Background Temporal Arteritis (TA) is a vasculitis characterized by systemic and ischemic symptoms that concern fundamentally supraaortic blood vessels. The neurological clinic can be expressed as: headache, visual alterations, affection of cranial nerves, transient ischemic attack (TIA) or ischemic stroke in carotid or vertebrobasilar territory. The ocular affection is the most frequent but other neurological ischemic affections, not retinals, are not rare but they often occur unnoticed and are attributed to atherosclerosis given the age of the patients. Being a treatable and preventable process, there is an opportunity to improve the diagnosis of this affection.
Objectives Assess the vascular events of supraaortic blood vessels, ocular vessels and non ocular vessels in our vasculitis surgery.
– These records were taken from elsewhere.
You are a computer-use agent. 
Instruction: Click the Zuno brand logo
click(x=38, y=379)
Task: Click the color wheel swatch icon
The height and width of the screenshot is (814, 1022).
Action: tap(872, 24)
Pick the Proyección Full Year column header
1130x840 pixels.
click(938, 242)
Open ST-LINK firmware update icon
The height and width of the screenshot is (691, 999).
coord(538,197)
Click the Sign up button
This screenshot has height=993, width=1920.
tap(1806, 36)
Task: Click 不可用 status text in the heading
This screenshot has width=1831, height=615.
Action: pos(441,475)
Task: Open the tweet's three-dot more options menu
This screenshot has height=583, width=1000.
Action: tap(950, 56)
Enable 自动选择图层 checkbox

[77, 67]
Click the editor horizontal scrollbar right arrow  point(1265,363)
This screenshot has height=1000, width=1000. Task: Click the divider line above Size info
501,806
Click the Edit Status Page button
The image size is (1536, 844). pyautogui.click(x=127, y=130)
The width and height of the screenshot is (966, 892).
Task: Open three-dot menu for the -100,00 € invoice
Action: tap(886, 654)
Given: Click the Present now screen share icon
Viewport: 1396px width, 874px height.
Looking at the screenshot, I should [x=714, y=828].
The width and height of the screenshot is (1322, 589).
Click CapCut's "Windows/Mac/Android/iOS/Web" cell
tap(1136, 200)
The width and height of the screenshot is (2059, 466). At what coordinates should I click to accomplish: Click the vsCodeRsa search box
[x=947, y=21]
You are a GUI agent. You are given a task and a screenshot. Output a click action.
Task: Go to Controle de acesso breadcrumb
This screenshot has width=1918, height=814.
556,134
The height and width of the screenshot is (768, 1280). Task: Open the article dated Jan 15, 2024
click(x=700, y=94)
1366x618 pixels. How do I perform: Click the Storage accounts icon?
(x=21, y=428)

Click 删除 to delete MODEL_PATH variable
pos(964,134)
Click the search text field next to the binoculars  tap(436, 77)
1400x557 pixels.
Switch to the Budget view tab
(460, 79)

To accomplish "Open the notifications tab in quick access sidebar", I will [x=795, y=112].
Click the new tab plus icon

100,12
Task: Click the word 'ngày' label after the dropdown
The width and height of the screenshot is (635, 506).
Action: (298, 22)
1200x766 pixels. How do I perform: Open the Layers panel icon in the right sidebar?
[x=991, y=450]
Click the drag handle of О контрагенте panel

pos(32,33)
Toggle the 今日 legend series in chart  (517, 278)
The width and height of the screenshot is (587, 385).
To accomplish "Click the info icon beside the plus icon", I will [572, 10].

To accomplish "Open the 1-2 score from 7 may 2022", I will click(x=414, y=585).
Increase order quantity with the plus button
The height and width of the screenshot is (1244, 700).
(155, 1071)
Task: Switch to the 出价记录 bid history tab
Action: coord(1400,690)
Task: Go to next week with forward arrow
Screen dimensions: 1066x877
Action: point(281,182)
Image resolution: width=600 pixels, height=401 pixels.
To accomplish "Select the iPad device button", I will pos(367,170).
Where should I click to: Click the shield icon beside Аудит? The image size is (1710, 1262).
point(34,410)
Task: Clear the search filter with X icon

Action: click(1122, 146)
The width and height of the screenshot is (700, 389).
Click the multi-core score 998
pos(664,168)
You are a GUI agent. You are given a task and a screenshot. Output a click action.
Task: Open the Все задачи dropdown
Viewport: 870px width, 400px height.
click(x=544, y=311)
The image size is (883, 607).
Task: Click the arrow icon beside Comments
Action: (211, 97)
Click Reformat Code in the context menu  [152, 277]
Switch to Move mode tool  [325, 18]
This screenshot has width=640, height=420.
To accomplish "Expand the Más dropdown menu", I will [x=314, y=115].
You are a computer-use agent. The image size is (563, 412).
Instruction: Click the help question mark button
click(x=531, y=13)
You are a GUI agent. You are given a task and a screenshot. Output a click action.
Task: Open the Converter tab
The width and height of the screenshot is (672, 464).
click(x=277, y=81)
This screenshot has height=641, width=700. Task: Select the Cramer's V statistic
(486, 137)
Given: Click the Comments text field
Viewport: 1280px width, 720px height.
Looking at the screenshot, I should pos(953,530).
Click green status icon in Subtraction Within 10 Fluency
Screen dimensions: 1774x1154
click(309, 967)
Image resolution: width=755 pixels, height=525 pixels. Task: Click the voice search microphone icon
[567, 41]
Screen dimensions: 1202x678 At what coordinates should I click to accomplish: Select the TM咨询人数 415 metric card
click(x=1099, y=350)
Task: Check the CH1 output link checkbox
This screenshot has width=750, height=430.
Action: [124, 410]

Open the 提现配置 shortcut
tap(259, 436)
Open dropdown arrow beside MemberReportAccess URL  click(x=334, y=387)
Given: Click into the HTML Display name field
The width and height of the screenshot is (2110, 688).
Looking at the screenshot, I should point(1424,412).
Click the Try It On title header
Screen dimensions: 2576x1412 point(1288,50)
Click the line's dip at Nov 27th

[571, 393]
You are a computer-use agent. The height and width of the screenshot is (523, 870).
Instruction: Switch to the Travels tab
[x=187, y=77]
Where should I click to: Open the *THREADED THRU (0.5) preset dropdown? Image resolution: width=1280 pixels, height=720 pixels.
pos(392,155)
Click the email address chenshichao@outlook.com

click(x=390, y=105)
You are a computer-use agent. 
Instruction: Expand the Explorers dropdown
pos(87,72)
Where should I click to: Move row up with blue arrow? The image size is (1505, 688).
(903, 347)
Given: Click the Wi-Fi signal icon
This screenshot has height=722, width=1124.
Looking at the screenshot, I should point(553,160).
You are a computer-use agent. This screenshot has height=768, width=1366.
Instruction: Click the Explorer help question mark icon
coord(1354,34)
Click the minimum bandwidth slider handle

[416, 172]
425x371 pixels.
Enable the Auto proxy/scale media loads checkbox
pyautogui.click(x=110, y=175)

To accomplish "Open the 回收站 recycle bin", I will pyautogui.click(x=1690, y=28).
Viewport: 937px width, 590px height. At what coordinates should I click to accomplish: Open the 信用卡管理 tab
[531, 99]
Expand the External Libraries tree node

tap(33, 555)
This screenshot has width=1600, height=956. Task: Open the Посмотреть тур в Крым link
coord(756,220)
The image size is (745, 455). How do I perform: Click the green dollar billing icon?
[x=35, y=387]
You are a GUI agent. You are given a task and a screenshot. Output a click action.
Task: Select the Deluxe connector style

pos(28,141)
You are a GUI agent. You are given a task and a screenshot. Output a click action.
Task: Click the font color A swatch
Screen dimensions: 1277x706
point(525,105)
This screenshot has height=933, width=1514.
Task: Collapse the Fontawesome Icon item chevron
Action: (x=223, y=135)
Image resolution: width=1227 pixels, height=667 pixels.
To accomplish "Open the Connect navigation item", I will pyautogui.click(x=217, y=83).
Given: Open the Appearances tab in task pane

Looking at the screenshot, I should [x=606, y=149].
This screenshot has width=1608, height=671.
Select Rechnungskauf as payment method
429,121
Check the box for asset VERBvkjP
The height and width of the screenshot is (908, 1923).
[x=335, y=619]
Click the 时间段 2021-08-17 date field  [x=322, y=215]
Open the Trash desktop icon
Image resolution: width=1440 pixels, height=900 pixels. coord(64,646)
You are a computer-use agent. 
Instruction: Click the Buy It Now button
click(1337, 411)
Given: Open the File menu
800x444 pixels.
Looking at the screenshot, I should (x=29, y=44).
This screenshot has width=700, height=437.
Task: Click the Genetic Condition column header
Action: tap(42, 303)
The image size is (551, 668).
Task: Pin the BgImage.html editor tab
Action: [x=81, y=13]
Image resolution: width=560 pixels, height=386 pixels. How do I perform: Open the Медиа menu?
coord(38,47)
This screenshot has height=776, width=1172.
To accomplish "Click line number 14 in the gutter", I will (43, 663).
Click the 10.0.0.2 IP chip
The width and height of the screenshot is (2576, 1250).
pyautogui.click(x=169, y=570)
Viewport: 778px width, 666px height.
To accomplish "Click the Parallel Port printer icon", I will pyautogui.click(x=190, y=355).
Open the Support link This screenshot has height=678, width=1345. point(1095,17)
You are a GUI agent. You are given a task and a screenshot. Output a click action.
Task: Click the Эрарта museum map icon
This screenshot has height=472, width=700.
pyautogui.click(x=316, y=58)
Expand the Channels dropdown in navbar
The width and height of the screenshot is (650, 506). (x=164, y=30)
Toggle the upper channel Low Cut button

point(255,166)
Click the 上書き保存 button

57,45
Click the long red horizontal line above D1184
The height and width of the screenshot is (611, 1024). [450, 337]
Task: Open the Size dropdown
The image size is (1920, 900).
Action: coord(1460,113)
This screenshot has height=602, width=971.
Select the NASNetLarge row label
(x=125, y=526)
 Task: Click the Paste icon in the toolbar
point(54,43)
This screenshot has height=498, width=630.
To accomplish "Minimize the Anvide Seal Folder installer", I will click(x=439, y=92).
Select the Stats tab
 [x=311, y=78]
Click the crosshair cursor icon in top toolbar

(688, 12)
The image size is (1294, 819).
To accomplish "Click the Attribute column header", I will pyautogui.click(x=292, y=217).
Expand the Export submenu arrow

Methods A retrospective study was carried out on the clinical history of the patients sent to our vasculitis surgery on suspicion of TA. The diagnosis of arteritis or nonarteritic neurological affection was realized in agreement with usual clinical criteria. The variables registered were age and sex, cardiovascular risk factors (CVR), clinical manifestations,VSG and PCR values, the final diagnosis and the results of the biopsy and the ultrasound examination, as well as the number of affected branches, brain TAC and MRI. The statistical analysis was realized by means of the software program SPSS Statistics version 20.0.
Results Of the 163 patients studied, 112 were women and 51 men (31,3% vs 68,7%). One hundred thirteen patients (59,32%) had definite diagnosis of TA while 50 (30,68%) presented other diagnoses. Of the total of the patients, 59 (24 men and 35 women) presented neurological clinic: diplopía 10, loss of vision 48, TIA 7 and ACVA 4. Of these 42 were diagnosed with arteritic neurological affections (secondary to TA): 6 diplopía, 35 loss of vision, 4 TIA and 2 ACVA. Among the patients with nonarteritic and arteritic neurological events no differences were found for sex, VSG, PCR, blurry vision, fever, loss of vision, diplopía, TIA, ACVA, CVR, smoking and atrial fibrillation (AF): there was only significant differences for age. The analysis of the patients diagnosed with TA, withand without neurological events, appear in the table.
Conclusions Non ocular central neuroischemic events are frequent and affect 10,62% of the patients with TA. Among the patients with TA the neuroischemic risk associates to being a male, advanced age, a greater number of affected branches in ultrasound examination and to the presence of headache.